The steward swallowed. “Yes, My Lady. And… envoys from House Thorne are waiting. They claim to have gifts for the young lord.”
“They can keep them,” Elara replied.
The steward hesitated anyway. “They are insisting. They say they heard rumors the young lord has fallen ill. That he has been kept from view.”
Elara leaned back slightly.
Her faint smile didn’t reach her eyes.
“Rumors travel quickly,” she said. “Especially when carried by mouths that want them to be true.”
Holt stood at her right with hands folded neatly behind his back. Not a trainer. Not a soldier. The head steward of House Vance. The man who kept the household running and secrets buried.
“Tell House Thorne the young lord is in study,” Holt said evenly. “No visitors.”
The steward bowed quickly and fled.
Elara didn’t move. Silence pressed down on the room. The table workers felt it. They lowered their eyes. Nobody wanted to be asked a question they couldn’t answer.
Minutes passed.
Then Elara spoke, voice quiet enough that everyone leaned in without meaning to.
“How long,” she asked, “since they vanished?”
No one answered.
Holt did, calm and direct. “Near a full day, My Lady.”
Elara’s jaw tightened. She didn’t argue. She didn’t shout. She simply looked at the table and said, “Continue.”
They tried. They spoke of grain, patrols, ward repairs, but every voice sounded thin, like everyone knew none of it mattered if the heir didn’t come back.
The doors banged open.
A guard rushed in breathless, wearing the black armband of Holt’s private men.

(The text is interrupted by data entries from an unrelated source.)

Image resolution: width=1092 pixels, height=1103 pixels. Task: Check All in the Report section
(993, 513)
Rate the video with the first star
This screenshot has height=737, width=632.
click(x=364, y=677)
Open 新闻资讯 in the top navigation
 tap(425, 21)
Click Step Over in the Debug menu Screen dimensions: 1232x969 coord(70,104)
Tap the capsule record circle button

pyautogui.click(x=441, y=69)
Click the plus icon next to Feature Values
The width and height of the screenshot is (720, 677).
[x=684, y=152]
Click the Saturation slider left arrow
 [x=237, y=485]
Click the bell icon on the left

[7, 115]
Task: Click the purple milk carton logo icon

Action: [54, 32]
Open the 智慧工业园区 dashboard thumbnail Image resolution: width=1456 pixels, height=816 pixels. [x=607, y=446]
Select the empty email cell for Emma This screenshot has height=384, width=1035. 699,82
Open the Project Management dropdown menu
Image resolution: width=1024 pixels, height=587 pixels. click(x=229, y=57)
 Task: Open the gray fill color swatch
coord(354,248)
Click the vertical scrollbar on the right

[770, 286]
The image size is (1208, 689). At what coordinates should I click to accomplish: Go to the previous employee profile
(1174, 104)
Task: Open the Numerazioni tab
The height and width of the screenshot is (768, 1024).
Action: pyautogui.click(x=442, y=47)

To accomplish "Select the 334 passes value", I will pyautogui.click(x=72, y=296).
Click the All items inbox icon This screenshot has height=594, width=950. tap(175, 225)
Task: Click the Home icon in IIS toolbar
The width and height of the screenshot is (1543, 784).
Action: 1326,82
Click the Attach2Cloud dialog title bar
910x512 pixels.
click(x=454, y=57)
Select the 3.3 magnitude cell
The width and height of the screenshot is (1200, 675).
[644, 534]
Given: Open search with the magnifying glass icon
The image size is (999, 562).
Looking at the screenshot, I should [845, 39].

Holt turned first. “What is it?”
Elara spoke before the guard could answer.
“Are they alive?”
The guard swallowed. “Yes, My Lady. Holt’s patrol found them at the Southern Marker.”
Elara didn’t exhale until she forced herself to.
“Bring them,” she ordered. “Quietly. No announcement. No witnesses.”
Holt nodded once. “Now.”
The guard fled.
Only when the doors shut did Elara’s hands tremble once, then steady.
And the entire table pretended not to see it.